• _Page text_
★ ★ ★ ★ ★
You see, 2005 was the year I met the man who became my husband.
And everything — everything — changed.
Now, here I am in 2015, and if you told me then that I’d one day become who I am now, nothing would have made me believe it. I didn’t even know I wanted to be this person, let alone that I could actually become her. But this is my reality: I have supportive, loving family members who never gave up hope that I’d be better. I am in a happy, thriving marriage with someone who makes me laugh, who takes care of our family, who lets me dream without telling me no. I have lasting friendships with people who love me for me and haven’t once run away scared. I’ve had several glamorous dream jobs, and my writing, I’m told, touches people in meaningful ways.
Best of all, I am a mother. I have been stable long enough to nurture three children — a 4-year-old son a twin 12-month-old daughters — as well as stay grounded through all the crazy phases of their young lives. Not only that, but I’ve battled my illness and fought for happiness and succeeded so thoroughly that I’ve been able to be unmedicated and stable, sane, genuinely happy and truly present for their entire lives.
Yes, I am happy. I am calm when I need to be yet passionate when it counts. I have love. I found joy, and I have given it all to others freely and without thought of draining precious reserves, because I am overflowing and there’s more than enough to go around. My life is such that I believe I no longer have that illness the doctors told me I’d need to manage my entire life. I am healthy. I am whole. In so many ways, no, I am not the person I once thought I was — I am infinitely better. I am infinitely more.
My friends and family have heard this story many times before. I write about it often, and I will write about it again and again because it bears repeating — especially now as we look toward a new year, a clean slate; now, as we look inward and ask ourselves, “What do I want to do with my life? What do I want to be?”
I am here to tell you that no matter who you were or you think you are, that’s not who you have to be.
You can change, any and all of it. You don’t have to settle. You don’t have to believe naysayers or diagnoses or any of the labels, doubts, and fears in your own mind. Anything about yourself that you don’t love, you don’t have to live with. I’m not talking about physical imperfections or any of the silly hopes our vanity tells us to hold out for. I’m talking about your personality, your spirit, your soul. You can be who your heart longs to be. I am not only living proof of that, I want to serve as your guide.
So far on this blog I’ve focused on physical health. I still want to share what I’ve learned and encourage everyone that healthy little changes go a long way, but I don’t want to leave it at that. Some of the best changes in my life have been emotional changes, whether taken as baby steps or enormous leaps. By far, they’ve made the biggest impact and helped me become the happy, peaceful person I am today. If I don’t also share those parts of my story, then my struggles will have amounted to nothing. My joy will become hollow if I don’t use all of my experiences to help others through theirs.
My goal now is to not only focus on the little things we can do to restore our physical health, but to inspire you to make changes for your emotional health as well. From learning to let go and forgive to allowing yourself the take pleasure in life, I hope to provide insight, inspiration, and encouragement to help you become the healthiest, happiest version of yourself.
So even if you’re not the New Year’s Resolution type, just do yourself a little favor. Take a few minutes and really ask yourself, “Who do I want to be?” Think about the qualities you admire in others and decide which you want to cultivate in yourself. Then believe that you can have them, that you can be who you want to be. If that’s all you can accomplish now — just the belief that it can happen, someday, somehow — that’s all you need to begin.
★ ★ ★ ★ ★
Dataset items:
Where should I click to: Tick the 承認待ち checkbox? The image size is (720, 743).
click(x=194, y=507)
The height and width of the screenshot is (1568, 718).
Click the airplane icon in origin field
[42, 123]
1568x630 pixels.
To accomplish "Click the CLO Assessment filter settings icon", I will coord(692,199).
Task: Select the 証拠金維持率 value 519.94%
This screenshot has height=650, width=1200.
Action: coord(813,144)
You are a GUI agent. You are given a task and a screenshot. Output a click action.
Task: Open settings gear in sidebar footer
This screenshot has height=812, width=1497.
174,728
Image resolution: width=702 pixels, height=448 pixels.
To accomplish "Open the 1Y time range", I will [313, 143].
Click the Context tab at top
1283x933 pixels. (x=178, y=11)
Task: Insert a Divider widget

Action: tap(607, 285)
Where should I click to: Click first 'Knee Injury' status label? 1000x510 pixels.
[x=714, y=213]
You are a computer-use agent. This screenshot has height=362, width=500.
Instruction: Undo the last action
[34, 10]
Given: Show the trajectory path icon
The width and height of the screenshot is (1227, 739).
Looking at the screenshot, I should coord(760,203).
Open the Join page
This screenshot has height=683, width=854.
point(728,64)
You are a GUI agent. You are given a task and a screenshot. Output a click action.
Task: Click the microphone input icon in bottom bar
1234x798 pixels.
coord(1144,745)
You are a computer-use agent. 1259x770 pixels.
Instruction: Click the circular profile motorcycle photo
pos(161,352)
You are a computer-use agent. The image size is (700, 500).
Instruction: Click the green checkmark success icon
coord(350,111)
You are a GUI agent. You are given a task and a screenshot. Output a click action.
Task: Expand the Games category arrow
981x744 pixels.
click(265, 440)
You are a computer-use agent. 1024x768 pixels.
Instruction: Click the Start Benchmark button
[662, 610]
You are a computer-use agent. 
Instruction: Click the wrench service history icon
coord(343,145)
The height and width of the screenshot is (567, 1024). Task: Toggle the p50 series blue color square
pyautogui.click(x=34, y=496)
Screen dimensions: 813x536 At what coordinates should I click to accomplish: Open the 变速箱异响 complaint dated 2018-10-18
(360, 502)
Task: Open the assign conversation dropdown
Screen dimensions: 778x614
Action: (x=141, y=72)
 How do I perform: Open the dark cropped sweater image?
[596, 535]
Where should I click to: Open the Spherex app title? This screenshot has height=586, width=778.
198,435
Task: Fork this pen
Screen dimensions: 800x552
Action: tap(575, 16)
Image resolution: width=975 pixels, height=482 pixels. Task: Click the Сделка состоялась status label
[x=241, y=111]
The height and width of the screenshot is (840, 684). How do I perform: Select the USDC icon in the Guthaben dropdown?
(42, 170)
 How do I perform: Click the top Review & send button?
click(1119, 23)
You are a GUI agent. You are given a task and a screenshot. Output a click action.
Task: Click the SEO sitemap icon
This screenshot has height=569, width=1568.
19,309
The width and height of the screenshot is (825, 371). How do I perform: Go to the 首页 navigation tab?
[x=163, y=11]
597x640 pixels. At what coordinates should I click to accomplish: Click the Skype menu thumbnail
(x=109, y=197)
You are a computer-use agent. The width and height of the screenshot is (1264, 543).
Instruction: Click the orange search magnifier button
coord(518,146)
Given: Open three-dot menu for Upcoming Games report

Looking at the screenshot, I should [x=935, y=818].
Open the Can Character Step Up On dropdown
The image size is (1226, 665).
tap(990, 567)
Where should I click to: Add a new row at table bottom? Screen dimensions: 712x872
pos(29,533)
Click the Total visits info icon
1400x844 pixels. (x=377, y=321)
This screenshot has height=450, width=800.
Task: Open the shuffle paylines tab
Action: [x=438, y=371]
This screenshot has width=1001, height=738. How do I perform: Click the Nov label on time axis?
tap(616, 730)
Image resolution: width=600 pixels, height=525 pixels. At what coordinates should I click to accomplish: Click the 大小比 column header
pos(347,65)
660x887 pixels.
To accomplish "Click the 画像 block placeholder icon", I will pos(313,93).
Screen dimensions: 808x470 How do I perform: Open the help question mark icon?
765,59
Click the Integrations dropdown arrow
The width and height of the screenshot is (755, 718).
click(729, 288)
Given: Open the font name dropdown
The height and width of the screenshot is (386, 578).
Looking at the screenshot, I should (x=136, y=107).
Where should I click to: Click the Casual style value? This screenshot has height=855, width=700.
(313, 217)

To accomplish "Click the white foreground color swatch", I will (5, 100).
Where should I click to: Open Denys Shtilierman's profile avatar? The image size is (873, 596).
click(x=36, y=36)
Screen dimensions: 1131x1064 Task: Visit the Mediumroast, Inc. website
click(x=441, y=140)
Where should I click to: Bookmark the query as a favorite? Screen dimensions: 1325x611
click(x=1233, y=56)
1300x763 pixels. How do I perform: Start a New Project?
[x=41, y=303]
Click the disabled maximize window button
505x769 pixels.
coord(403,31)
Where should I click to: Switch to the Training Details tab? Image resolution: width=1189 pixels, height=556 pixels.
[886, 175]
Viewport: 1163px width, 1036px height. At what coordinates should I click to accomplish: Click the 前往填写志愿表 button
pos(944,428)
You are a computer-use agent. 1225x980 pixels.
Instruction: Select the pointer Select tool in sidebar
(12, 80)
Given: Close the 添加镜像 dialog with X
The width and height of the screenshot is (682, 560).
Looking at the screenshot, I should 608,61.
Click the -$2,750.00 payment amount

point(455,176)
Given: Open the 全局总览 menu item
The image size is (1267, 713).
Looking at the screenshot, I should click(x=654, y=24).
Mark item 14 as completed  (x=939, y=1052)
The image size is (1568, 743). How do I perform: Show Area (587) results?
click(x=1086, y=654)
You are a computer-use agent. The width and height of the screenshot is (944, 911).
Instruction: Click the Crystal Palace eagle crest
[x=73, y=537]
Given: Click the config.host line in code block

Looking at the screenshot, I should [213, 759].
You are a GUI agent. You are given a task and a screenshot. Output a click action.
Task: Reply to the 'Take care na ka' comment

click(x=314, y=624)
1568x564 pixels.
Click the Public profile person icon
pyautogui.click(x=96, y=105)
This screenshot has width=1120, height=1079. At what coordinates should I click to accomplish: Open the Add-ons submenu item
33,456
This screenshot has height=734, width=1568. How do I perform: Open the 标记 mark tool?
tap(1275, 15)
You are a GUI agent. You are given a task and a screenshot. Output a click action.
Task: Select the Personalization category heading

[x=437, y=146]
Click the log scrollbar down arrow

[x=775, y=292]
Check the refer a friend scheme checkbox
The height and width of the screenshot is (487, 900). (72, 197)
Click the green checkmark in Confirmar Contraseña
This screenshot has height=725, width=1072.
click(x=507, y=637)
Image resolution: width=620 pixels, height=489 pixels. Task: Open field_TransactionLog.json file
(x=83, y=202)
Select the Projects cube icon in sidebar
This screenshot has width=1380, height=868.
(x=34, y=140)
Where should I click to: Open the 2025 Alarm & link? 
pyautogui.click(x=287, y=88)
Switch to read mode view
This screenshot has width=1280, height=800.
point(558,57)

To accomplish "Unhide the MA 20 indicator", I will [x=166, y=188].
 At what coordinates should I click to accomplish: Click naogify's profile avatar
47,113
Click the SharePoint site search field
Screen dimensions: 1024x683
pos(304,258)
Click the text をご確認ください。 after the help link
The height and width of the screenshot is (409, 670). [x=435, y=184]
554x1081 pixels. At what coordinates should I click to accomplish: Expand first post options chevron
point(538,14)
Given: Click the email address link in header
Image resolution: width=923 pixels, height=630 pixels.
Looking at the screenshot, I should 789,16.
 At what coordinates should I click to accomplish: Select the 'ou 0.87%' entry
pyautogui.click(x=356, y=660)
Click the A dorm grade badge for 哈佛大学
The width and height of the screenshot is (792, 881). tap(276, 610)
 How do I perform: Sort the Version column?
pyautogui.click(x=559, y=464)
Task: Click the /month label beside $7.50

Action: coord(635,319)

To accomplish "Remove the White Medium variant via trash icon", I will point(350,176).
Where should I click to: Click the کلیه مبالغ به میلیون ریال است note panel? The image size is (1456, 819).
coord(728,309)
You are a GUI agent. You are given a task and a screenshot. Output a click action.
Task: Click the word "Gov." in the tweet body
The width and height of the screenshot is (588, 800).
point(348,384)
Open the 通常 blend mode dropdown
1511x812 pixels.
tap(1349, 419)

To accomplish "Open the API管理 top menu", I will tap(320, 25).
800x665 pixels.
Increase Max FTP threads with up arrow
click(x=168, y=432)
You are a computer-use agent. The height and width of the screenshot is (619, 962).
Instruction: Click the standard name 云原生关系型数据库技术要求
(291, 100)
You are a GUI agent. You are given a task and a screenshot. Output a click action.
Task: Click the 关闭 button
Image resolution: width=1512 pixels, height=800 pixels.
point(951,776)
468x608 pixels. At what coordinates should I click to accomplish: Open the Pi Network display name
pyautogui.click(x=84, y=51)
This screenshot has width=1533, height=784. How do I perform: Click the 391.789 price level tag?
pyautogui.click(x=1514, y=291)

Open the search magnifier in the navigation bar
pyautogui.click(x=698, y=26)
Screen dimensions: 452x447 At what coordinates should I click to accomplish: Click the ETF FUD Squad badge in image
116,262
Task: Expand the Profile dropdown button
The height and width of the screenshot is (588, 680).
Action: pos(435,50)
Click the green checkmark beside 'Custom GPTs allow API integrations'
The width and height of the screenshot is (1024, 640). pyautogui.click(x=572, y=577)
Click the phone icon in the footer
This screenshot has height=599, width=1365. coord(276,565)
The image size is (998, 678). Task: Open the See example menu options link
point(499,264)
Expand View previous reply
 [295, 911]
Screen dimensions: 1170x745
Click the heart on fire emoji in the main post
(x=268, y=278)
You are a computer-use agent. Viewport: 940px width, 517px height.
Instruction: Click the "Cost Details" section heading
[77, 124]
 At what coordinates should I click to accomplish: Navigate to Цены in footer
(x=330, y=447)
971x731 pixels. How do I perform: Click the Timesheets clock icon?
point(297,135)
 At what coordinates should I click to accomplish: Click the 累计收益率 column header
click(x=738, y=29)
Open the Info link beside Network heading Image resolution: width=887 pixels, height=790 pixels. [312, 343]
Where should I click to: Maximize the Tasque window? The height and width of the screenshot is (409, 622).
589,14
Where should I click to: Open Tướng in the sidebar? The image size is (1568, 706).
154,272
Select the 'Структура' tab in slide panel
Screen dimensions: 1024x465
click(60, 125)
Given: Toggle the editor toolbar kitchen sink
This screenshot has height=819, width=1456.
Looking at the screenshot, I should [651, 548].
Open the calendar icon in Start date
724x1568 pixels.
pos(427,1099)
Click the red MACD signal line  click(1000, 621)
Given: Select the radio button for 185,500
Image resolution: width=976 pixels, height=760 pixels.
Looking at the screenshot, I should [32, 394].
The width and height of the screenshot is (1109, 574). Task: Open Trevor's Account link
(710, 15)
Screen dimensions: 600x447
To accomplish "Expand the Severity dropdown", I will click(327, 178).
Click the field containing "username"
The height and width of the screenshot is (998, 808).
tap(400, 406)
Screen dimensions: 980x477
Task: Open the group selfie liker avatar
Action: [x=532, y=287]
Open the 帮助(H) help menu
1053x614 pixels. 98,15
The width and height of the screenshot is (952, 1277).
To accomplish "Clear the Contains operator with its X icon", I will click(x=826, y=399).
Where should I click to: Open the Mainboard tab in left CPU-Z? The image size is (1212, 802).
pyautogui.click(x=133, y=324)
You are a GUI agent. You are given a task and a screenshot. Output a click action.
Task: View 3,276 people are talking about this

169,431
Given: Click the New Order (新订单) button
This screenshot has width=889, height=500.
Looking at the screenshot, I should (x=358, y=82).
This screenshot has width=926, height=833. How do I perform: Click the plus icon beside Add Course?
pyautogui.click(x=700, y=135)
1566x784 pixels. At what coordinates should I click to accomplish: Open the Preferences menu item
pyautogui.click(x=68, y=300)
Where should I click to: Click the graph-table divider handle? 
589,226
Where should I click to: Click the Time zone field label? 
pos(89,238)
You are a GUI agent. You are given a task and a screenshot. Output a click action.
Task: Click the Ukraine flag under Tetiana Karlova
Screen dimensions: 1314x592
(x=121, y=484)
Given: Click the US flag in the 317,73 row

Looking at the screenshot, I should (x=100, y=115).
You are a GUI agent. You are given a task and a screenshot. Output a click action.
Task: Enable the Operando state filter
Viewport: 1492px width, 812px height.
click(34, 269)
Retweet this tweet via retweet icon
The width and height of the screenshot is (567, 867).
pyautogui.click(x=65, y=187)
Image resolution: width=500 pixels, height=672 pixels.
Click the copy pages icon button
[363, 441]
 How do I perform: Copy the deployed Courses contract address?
★ ★ ★ ★ ★
• _Assigned task_
Reproduce the blog post text word for word, everything from "I am here to" down to "as your guide.".

• _Response box_
I am here to tell you that no matter who you were or you think you are, that’s not who you have to be.
You can change, any and all of it. You don’t have to settle. You don’t have to believe naysayers or diagnoses or any of the labels, doubts, and fears in your own mind. Anything about yourself that you don’t love, you don’t have to live with. I’m not talking about physical imperfections or any of the silly hopes our vanity tells us to hold out for. I’m talking about your personality, your spirit, your soul. You can be who your heart longs to be. I am not only living proof of that, I want to serve as your guide.